C’est notamment le cas du parti d’extrême droite espagnol Vox pour qui cette loi est une « aberration qui bafoue le concept familial traditionnel et met au même niveau un fils et un chien ».

Cependant, si on y regarde de plus près, cette phrase est loin d’être réaliste.

En effet, malgré les grandes avancées énoncées dans ce projet de loi, les animaux domestiques sont loin d’être considérés égaux aux humains. D’un point de vue juridique, ils sont encore considérés comme des biens, c’est uniquement sur la partie touchant à leur bien être et leur sécurité que le projet de loi reconnaît les animaux de compagnie comme des êtres vivants sensibles.

Ainsi, le concept familial traditionnel n’est pas du tout bafoué par cette loi, cette dernière accorde tout simplement des droits fondamentaux aux animaux de compagnie et vise à mieux les protéger.

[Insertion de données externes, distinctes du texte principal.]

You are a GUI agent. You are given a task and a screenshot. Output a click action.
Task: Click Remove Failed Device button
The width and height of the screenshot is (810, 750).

Partie 3 : les autres actions visées par la loi et ses manqués

Dans le nouveau projet de loi, il est également inscrit qu’une « transformation progressive des zoos et delphinariums en centres de réhabilitation pour espèces autochtones » est souhaitée.

Ce projet parle également de l’interdiction de laisser un chien seul plus de 24 heures ou encore d’interdire l’achat d’animaux domestiques en magasin.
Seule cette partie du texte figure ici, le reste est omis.